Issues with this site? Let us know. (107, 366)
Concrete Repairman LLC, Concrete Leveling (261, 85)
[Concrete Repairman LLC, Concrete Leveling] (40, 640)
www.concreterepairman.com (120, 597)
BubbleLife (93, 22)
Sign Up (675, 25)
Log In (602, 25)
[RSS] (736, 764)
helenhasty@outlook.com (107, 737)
--
* [Work instructions]: Among the lines of the data above, find those with the word "Leveling" and show them.

* [Reply to the exercise]:
Concrete Repairman LLC, Concrete Leveling (261, 85)
[Concrete Repairman LLC, Concrete Leveling] (40, 640)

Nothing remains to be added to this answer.